Nos miramos, sintiéndonos en cada palabra,
sabiéndonos por una misma línea que dejaba de ser delgada, por el contrario, se
ensanchaba para albergarnos junto con todo lo que teníamos por decirnos: la
escena era de una infinita belleza.
“La casualidad es una caricia en el rostro que
enmudece”. Por un momento me fui de ahí con esa idea, con su idea que me
pareció tan acertada, tanto que logró deshacerse y formarme en el mismo
momento, como un acto poético. No dije más, ante algo así hay que callar.
Regresé a ella y le pedí me alcanzara un cigarro. Ella no dudó en dármelo. Yo
seguí pensando en la casualidad como caricia que deja enmudecido. Volvió a
hablar acerca de pintura; habló de los impresionistas: Manet, Monet, Renoir,
Bazille, Degas, Pissarro y otros. Después siguió con Lautrec, y antes de
interrumpirla, hablaba de Van Gogh. Yo no quise quedarme atrás en un acto de
supervivencia y mencioné dos o tres anécdotas de Braque y de Picasso porque del
cubismo sabía algo, pero a ella no pareció interesarle demasiado, y no siguió
por esa línea. Traje al plató a Cézanne, a propósito del pre cubismo, para
salvar mi tema y ella dijo una que otra cosa que no fue suficiente para seguir
por esa línea.
Por un instante nos quedamos callados y decidí
hablar un poco de literatura, le dije que escribía, sus ojos se abrieron y me
dio la impresión de que había dado en el clavo. Le hablé de literatura
latinoamericana, de literatura inglesa; pero ella insistía en que le hablara
acerca de lo que escribía, intenté deshacer su intento trayendo a la mesa
nombres de poetas que se venían a mi mente, pero el intento fue en vano. Por
fin le dije que no era para nada bueno en el arte de escribir, que los textos
que había escrito eran más bien borradores, relatos y cuentos que no llegaban a
nada. “No valen la pena, soy un aficionado” le dije. No quería quedar en
ridículo en la primera cita no programada ni prevista, ¿para qué exhibirme de
tan fea forma mostrando mi trabajo? - pensé-. Ella hizo un gesto de molestia.

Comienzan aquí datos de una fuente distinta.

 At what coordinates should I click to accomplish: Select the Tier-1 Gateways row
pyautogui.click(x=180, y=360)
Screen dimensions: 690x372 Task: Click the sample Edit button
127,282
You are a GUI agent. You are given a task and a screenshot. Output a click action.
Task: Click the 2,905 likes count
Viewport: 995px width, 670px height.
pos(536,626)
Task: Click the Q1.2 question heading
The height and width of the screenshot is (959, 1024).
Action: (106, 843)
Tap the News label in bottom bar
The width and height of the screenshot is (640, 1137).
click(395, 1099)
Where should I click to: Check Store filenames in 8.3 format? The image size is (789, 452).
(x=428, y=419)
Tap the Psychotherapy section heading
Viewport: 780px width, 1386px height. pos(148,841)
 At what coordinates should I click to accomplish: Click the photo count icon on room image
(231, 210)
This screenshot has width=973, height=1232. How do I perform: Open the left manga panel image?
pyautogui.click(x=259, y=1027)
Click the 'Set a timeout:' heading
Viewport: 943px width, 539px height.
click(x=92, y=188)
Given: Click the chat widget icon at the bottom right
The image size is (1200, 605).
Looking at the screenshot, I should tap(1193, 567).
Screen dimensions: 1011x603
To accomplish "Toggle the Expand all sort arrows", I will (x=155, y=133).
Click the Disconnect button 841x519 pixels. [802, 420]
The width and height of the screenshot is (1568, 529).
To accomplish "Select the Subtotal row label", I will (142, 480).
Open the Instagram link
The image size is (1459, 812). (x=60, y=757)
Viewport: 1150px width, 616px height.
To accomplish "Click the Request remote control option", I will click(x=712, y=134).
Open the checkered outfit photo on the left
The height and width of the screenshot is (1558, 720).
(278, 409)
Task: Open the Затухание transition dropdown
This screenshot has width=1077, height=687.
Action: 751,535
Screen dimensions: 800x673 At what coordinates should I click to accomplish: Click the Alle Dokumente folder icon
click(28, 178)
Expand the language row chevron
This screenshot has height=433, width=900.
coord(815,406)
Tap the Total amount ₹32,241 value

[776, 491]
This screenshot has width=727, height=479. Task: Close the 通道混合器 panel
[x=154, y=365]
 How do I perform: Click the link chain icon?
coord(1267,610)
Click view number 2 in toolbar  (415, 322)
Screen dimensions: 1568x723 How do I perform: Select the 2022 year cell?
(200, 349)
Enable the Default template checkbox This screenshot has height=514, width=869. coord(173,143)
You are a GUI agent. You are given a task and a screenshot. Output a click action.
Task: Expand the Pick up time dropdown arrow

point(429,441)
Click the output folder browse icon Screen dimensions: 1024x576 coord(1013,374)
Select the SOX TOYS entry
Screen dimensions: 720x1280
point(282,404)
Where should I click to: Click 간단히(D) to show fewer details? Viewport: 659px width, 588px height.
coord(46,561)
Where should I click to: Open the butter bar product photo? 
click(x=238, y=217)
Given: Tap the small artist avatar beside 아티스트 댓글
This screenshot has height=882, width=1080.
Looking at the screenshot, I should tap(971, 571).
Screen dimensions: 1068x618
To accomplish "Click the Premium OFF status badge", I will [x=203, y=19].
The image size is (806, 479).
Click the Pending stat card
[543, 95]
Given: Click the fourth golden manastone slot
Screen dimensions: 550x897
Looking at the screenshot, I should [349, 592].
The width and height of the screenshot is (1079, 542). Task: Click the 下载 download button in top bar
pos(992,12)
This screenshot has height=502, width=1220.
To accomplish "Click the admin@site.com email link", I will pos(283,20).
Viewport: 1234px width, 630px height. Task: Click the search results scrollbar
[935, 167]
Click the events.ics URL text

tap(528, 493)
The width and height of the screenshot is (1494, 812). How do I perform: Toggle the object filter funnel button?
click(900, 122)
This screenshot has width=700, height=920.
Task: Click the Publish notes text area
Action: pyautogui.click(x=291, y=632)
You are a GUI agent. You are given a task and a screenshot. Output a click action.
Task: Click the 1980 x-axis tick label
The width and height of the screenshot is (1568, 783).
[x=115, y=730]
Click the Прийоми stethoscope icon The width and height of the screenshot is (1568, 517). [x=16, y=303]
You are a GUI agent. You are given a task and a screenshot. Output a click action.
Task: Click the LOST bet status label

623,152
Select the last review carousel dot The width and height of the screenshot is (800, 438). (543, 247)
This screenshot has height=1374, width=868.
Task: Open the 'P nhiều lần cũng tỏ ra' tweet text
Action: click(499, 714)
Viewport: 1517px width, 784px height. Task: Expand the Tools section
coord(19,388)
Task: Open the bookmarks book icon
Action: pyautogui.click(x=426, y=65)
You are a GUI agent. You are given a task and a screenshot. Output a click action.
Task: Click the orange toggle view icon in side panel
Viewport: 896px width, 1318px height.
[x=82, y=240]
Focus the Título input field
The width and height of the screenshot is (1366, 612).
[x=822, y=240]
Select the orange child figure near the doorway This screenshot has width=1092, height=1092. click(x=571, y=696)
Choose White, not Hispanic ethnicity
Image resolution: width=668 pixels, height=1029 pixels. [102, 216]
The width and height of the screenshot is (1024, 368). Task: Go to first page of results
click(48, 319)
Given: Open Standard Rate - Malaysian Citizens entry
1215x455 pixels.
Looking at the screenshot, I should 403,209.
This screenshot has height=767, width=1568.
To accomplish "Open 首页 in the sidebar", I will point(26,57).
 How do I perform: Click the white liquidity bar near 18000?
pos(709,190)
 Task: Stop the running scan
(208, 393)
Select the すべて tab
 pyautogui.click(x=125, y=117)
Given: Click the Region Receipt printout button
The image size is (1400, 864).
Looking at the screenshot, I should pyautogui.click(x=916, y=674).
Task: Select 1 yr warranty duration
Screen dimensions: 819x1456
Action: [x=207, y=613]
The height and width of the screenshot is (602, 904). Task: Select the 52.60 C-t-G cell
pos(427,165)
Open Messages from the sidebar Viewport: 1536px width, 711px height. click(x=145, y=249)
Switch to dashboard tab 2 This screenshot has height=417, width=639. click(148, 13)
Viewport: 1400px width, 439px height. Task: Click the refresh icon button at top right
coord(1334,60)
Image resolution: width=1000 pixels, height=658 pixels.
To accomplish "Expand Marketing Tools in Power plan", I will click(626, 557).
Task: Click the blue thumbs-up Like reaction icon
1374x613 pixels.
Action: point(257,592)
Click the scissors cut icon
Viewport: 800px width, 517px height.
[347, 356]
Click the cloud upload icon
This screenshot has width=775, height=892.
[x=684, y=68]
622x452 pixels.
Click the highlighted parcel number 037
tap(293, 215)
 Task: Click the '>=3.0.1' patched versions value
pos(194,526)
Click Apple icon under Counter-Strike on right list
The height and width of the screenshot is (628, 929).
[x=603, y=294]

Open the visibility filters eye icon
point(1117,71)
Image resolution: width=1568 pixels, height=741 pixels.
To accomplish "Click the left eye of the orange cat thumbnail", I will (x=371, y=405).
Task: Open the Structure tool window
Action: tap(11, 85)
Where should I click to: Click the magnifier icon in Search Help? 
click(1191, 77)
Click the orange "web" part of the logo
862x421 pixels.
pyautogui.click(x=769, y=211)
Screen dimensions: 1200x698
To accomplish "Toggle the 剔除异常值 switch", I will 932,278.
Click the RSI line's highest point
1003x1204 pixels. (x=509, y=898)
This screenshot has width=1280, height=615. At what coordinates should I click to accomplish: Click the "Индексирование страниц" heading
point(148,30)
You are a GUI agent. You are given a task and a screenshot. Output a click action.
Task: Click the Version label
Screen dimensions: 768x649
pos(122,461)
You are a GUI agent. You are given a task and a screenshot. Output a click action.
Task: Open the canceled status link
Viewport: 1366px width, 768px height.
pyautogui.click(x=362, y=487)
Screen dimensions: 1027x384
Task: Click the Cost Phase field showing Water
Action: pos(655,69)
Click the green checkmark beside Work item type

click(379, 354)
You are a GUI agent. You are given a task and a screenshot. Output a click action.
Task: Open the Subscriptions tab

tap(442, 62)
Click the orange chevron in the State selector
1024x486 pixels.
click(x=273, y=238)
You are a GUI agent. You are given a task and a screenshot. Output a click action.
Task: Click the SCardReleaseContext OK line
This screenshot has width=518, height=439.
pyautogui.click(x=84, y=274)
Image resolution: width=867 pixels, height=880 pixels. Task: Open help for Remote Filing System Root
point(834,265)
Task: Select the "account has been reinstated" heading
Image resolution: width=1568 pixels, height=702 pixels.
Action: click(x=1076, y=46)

No quería hablar más hasta que le enseñara algo de lo mío: “léeme algo” dijo, y
ese “léeme algo” fue un punto de quiebre, así me pareció, como si el no hacerlo
diera punto final a la conversación. Y no quería que eso sucediera. Había que
hacer este momento casual, interminable. Le leí algo de lo que había escrito el
día anterior, todavía era una primera versión, un breve relato escrito en ese
cuaderno que todavía brillaba sobre la mesa junto al café y el cenicero con el
cigarro a punto de consumirse. Al
terminar de leer aquello, ella se inclinó hacía a mí, apoyándose en la mesa y
metiéndose poco a poco al centro, como buscándome, y dijo: “me gusta, me gusta
mucho”. Entre más me acercaba a su rostro, éste iba delineándose sutilmente al
punto de quedarme por completo a ella. Tomé su mano y la atraje a mí, después
la suavidad de sus labios los dejó descansar por unos segundos sobre los míos,
y ahí, en un estado hipnótico, le dije que no me dejara nunca, así lo repetí
hasta despegarnos, pero ella me vio como detrás de un espejo de agua y movió la
cabeza negándonos.
Los silencios que vinieron después terminaron por
desapegarnos, fuimos desinteresándonos paulatinamente, cada vez un poco más, al
punto de verla salir del Café Margot que ya estaba vacío, y no dije nada, no
intenté detenerla aun sabiendo que ella no volvería. Me quedé pensando en que la casualidad si es una caricia en el rostro que enmudece.